Segment Start: Exercise input

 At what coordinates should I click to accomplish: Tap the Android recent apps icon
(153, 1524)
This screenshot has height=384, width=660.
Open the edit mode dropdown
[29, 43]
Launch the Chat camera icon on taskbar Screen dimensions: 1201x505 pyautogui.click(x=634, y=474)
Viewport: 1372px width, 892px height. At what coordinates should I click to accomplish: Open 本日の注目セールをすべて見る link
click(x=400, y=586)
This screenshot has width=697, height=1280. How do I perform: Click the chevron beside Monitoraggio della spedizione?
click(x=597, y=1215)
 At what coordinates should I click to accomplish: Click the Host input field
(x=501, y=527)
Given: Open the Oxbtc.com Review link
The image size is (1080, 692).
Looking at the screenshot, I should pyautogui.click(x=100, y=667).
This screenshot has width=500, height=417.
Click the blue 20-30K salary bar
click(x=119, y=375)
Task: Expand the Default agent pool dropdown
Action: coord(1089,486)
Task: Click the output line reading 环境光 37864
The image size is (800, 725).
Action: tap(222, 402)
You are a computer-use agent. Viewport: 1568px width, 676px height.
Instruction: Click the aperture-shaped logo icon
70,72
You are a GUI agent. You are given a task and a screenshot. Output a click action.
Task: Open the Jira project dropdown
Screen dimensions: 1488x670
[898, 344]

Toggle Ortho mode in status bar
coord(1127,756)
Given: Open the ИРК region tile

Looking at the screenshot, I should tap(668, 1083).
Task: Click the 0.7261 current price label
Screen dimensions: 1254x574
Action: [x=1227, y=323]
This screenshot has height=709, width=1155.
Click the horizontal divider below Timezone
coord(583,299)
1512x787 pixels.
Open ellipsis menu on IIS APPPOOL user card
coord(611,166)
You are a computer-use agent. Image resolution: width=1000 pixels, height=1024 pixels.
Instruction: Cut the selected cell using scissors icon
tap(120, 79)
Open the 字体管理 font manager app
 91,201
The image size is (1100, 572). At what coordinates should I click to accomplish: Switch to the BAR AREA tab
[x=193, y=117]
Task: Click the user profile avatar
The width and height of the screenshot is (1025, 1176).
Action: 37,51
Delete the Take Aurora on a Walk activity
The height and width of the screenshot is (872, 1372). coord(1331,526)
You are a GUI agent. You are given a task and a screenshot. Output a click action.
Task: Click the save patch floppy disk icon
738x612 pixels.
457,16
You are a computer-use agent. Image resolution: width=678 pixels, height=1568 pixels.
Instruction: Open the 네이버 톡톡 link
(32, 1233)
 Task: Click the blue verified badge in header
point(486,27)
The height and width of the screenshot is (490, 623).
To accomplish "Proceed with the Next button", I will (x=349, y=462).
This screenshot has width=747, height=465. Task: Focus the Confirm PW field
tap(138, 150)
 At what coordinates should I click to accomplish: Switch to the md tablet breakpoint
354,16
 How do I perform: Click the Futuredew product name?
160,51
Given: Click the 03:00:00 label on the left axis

Segment End: Exercise input

▸ What you are asked to do
Would you write out all of the data exactly as given?

▸ Your response
 At what coordinates should I click to accomplish: Tap the Android recent apps icon
(153, 1524)
This screenshot has height=384, width=660.
Open the edit mode dropdown
[29, 43]
Launch the Chat camera icon on taskbar Screen dimensions: 1201x505 pyautogui.click(x=634, y=474)
Viewport: 1372px width, 892px height. At what coordinates should I click to accomplish: Open 本日の注目セールをすべて見る link
click(x=400, y=586)
This screenshot has width=697, height=1280. How do I perform: Click the chevron beside Monitoraggio della spedizione?
click(x=597, y=1215)
 At what coordinates should I click to accomplish: Click the Host input field
(x=501, y=527)
Given: Open the Oxbtc.com Review link
The image size is (1080, 692).
Looking at the screenshot, I should pyautogui.click(x=100, y=667).
This screenshot has width=500, height=417.
Click the blue 20-30K salary bar
click(x=119, y=375)
Task: Expand the Default agent pool dropdown
Action: coord(1089,486)
Task: Click the output line reading 环境光 37864
The image size is (800, 725).
Action: tap(222, 402)
You are a computer-use agent. Viewport: 1568px width, 676px height.
Instruction: Click the aperture-shaped logo icon
70,72
You are a GUI agent. You are given a task and a screenshot. Output a click action.
Task: Open the Jira project dropdown
Screen dimensions: 1488x670
[898, 344]

Toggle Ortho mode in status bar
coord(1127,756)
Given: Open the ИРК region tile

Looking at the screenshot, I should tap(668, 1083).
Task: Click the 0.7261 current price label
Screen dimensions: 1254x574
Action: [x=1227, y=323]
This screenshot has height=709, width=1155.
Click the horizontal divider below Timezone
coord(583,299)
1512x787 pixels.
Open ellipsis menu on IIS APPPOOL user card
coord(611,166)
You are a computer-use agent. Image resolution: width=1000 pixels, height=1024 pixels.
Instruction: Cut the selected cell using scissors icon
tap(120, 79)
Open the 字体管理 font manager app
 91,201
The image size is (1100, 572). At what coordinates should I click to accomplish: Switch to the BAR AREA tab
[x=193, y=117]
Task: Click the user profile avatar
The width and height of the screenshot is (1025, 1176).
Action: 37,51
Delete the Take Aurora on a Walk activity
The height and width of the screenshot is (872, 1372). coord(1331,526)
You are a GUI agent. You are given a task and a screenshot. Output a click action.
Task: Click the save patch floppy disk icon
738x612 pixels.
457,16
You are a computer-use agent. Image resolution: width=678 pixels, height=1568 pixels.
Instruction: Open the 네이버 톡톡 link
(32, 1233)
 Task: Click the blue verified badge in header
point(486,27)
The height and width of the screenshot is (490, 623).
To accomplish "Proceed with the Next button", I will (x=349, y=462).
This screenshot has width=747, height=465. Task: Focus the Confirm PW field
tap(138, 150)
 At what coordinates should I click to accomplish: Switch to the md tablet breakpoint
354,16
 How do I perform: Click the Futuredew product name?
160,51
Given: Click the 03:00:00 label on the left axis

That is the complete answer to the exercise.